Even if you do not want to talk about it, we have to talk about it.

Colorado Avalanche v Toronto Maple Leafs Photo by Kevin Sousa/NHLI via Getty Images

So here we are.

All offseason I kept reading jokes about how the Penguins were going to buy out Jack Johnson only to turn around and sign Cody Ceci, and now it has played out just as the prophecy has foretold.

The Penguins used half of their remaining salary cap space on Saturday to sign Ceci to a one-year, $1.25 million contract that is already wildly unpopular.

Let’s try to break this down in the most sensible, rational, and logical way possible.

This will not be a JJ repeat. Not exactly, anyway

The easy thing to do here is scream about how this is just a repeat of the Johnson signing but that’s really an apples and oranges comparison.

The problem with Johnson’s signing wasn’t just the fact that he was the wrong fit on the wrong team that kept getting played more than he should have. It was also the fact that his contract was a long-term nightmare from the day it was signed and is still going to have long-term ramifications even after he is done playing for the team due to the terms of his buyout.

This is not that contract. Not in dollars.

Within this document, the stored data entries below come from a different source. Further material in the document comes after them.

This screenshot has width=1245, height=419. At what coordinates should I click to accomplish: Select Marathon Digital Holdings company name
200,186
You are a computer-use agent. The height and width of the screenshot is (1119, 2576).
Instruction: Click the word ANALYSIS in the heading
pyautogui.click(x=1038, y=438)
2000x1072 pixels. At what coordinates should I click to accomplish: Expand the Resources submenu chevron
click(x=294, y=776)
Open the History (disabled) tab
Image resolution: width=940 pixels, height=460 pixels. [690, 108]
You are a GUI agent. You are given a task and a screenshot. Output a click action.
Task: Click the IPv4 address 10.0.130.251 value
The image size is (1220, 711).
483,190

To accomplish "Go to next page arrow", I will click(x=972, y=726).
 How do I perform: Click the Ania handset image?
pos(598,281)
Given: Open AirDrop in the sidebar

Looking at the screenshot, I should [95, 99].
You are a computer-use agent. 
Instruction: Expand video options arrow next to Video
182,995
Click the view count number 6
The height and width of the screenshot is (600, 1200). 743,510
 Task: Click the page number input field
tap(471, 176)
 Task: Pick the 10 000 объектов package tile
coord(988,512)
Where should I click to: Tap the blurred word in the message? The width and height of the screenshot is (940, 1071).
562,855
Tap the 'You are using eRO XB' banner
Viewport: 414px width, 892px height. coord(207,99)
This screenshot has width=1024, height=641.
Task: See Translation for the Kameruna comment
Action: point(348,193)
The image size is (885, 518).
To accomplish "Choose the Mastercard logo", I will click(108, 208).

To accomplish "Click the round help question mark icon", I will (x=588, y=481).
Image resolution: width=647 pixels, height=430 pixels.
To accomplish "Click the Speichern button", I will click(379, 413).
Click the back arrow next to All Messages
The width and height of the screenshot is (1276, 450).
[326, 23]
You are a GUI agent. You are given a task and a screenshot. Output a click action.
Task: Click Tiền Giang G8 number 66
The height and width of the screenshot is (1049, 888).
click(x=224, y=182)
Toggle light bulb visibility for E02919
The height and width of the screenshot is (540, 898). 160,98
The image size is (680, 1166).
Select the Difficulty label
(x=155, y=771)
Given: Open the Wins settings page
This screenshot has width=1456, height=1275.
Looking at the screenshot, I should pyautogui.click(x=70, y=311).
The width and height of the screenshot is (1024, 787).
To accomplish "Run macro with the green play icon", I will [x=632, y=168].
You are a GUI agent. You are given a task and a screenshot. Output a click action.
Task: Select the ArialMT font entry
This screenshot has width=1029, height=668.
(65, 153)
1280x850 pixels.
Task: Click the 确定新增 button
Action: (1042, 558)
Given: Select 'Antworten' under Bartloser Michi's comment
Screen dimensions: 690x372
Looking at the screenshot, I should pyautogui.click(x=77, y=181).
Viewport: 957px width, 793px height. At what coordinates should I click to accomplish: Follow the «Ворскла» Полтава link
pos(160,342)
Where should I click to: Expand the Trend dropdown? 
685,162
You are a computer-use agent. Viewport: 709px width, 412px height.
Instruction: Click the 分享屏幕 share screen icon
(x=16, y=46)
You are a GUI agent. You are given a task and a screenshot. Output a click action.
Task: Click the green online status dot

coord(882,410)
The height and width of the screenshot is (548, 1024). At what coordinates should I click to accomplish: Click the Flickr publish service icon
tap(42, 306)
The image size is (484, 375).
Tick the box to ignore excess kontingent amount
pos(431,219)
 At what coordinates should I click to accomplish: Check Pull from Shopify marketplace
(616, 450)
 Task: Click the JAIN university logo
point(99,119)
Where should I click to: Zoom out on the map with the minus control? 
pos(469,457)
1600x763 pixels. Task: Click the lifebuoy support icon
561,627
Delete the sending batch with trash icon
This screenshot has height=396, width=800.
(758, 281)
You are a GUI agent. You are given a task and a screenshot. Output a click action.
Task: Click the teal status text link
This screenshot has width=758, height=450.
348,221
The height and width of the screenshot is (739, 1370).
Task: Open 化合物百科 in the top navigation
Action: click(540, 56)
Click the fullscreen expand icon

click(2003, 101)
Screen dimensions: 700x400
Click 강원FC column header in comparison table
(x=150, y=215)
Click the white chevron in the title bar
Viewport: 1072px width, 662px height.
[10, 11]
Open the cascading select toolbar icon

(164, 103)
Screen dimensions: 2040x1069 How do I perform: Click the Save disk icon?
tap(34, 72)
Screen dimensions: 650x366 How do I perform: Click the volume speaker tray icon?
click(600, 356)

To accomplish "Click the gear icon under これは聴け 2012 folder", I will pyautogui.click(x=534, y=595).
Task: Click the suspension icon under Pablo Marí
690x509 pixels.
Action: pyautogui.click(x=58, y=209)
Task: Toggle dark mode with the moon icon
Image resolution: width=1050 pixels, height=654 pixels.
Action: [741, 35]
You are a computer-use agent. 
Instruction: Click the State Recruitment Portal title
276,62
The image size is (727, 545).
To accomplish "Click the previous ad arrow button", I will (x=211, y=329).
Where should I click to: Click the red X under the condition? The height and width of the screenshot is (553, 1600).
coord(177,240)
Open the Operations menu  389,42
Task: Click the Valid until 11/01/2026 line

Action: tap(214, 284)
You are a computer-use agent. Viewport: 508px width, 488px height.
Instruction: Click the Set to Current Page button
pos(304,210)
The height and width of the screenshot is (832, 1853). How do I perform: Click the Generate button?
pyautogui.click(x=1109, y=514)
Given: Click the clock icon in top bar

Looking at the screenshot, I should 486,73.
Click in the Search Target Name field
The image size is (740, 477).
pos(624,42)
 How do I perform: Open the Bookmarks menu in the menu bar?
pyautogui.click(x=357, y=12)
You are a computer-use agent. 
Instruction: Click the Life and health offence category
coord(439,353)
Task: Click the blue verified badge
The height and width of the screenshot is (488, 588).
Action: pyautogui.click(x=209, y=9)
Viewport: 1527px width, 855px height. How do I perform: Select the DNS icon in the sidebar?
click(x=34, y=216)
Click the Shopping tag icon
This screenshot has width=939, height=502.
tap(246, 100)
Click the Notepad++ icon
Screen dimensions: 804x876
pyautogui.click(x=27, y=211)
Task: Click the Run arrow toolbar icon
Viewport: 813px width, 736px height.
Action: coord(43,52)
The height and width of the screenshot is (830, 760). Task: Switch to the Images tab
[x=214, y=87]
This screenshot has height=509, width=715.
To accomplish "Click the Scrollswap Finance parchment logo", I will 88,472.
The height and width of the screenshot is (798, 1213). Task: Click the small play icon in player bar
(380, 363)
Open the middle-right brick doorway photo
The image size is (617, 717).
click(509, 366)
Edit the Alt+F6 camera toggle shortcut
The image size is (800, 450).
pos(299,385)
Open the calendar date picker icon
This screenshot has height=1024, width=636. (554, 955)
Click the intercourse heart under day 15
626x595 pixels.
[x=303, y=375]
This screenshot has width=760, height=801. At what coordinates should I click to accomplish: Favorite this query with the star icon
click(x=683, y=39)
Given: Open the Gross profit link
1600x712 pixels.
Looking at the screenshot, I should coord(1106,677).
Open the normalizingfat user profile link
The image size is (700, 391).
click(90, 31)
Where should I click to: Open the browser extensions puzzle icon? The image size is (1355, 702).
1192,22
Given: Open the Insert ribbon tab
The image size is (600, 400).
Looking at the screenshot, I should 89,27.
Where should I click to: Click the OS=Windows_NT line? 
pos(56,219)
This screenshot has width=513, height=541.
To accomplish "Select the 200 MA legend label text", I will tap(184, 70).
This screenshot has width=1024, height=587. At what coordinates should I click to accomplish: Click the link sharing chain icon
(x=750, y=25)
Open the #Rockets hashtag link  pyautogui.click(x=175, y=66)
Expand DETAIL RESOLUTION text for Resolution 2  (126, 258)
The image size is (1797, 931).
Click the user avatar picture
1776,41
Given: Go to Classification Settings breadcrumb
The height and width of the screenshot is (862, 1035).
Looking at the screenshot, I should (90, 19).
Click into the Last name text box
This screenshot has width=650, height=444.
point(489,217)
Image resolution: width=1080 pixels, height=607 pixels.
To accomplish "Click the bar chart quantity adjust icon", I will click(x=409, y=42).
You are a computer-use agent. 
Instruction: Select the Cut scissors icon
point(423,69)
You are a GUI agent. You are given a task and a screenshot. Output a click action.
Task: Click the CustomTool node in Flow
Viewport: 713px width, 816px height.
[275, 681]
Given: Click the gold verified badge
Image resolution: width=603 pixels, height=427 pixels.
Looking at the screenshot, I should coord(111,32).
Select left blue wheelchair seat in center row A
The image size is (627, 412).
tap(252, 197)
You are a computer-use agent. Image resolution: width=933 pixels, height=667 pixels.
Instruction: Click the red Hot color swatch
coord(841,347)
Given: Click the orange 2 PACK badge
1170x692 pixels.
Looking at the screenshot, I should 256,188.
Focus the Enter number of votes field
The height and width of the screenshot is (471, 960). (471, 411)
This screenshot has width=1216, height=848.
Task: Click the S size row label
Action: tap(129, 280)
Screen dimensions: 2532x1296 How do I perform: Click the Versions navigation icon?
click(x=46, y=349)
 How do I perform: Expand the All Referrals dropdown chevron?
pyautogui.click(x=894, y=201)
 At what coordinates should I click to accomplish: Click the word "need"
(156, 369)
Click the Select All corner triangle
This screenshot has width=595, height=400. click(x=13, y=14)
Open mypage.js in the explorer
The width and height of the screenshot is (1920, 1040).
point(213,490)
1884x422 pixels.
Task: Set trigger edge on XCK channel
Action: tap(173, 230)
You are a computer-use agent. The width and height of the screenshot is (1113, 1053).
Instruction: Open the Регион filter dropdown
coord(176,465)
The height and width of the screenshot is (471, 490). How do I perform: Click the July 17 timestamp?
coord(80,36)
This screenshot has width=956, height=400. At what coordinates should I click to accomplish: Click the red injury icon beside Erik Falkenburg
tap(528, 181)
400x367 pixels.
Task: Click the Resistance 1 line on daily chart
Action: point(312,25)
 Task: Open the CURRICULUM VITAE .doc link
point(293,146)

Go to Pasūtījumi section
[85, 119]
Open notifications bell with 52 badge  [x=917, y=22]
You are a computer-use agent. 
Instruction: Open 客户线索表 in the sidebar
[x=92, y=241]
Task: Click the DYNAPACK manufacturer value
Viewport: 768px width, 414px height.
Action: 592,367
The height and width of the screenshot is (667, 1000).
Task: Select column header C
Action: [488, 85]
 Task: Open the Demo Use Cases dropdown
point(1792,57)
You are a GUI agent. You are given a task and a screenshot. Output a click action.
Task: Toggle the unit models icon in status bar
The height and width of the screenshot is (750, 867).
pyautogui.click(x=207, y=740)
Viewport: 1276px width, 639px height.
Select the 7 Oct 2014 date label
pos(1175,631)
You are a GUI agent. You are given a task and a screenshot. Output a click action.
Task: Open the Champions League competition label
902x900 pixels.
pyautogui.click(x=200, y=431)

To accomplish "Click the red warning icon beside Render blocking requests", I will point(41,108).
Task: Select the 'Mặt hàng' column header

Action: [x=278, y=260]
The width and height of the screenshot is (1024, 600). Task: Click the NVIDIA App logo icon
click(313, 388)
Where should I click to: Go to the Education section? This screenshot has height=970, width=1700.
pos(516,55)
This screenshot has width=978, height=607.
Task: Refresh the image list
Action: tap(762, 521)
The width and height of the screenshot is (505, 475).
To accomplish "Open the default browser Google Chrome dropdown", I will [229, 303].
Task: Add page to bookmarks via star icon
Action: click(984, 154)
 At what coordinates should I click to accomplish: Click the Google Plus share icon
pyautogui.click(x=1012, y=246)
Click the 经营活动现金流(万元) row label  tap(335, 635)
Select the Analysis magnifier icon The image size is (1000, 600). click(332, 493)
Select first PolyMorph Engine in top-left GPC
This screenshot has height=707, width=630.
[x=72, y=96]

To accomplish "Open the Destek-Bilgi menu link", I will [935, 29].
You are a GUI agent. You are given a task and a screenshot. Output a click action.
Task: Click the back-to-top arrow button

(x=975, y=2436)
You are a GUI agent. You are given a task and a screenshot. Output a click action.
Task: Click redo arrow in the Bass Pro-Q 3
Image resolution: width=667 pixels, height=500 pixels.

Not in term.

He is also likely to be a true third-pairing defenseman. They always liked to talk about Johnson as if he was a third-pairing defender, but he routinely played in a top-four (and sometimes even top-pairing) role. It was madness.

I want to say that mistake will not be repeated here, because as long as everyone stays healthy he literally does not have a place above the top-four. The Penguins wanted another right-handed defenseman for depth, and that is theoretically what Ceci is.

Kris Letang and John Marino already have the top-two right-defense spots locked down, and no one coming in from the outside is going to play above them.

Having said that...

It is still a bad fit

Signing the wrong player is still signing the wrong player, even if it is for a cheap price.

It is hilarious to me how we look at these signings and just basically go, “well, he might not make the team better but at least he is only going to make them worse for one year instead of five years.”

The problem with Ceci is a simple one — when he is on the ice his team badly gets outshot and outscored (both in terms of raw numbers and relative to the rest of his teammates) and he does not really do much to drive offense. Whether he makes $1.25 million or $5.25 million is irrelevant. The results are the same. His team is worse when he plays.

Ceci seems like another one of those players that scouts absolutely loved in his draft year, loved as a prospect, and no one wants to fully close the book on being wrong about him.

So everyone keeps trying to make it work.

Sort of a, THAT team used him wrong, but WE can fix him thing.

It does not usually work. By this age, by this point in their career, most players are what they have showed themselves to be.

The bottom line

It is a cheap, short-term contract for a player that probably is not an upgrade over the in-house option they already had for a right defenseman on the third pairing, Chad Ruhwedel.

The signing itself is a giant meh, but it still goes back to the larger overall problem of all of these little “meh” signings snowballing into one giant problem that ends up holding the rest of the team back.

An extra million here, an extra million there, a buyout here, salary retained there, and suddenly you have a significant chunk of your salary cap going to players that either are not helping you, or not even playing for your team.

For the 2020-21 season the Penguins will have nearly $5 million in salary cap space going to Ceci, Nick Bjugstad, and Jack Johnson. The latter two will be playing for other teams, while the former will be playing — at best — on the third-pairing and maybe at a lower level than the $700,000 in-house option could have played it.

Imagine what they could have done in a buyer’s market with an extra $5 million (on top of the $1.5 million they have remaining right now) sitting there for them.

Probably a lot. Maybe something significant.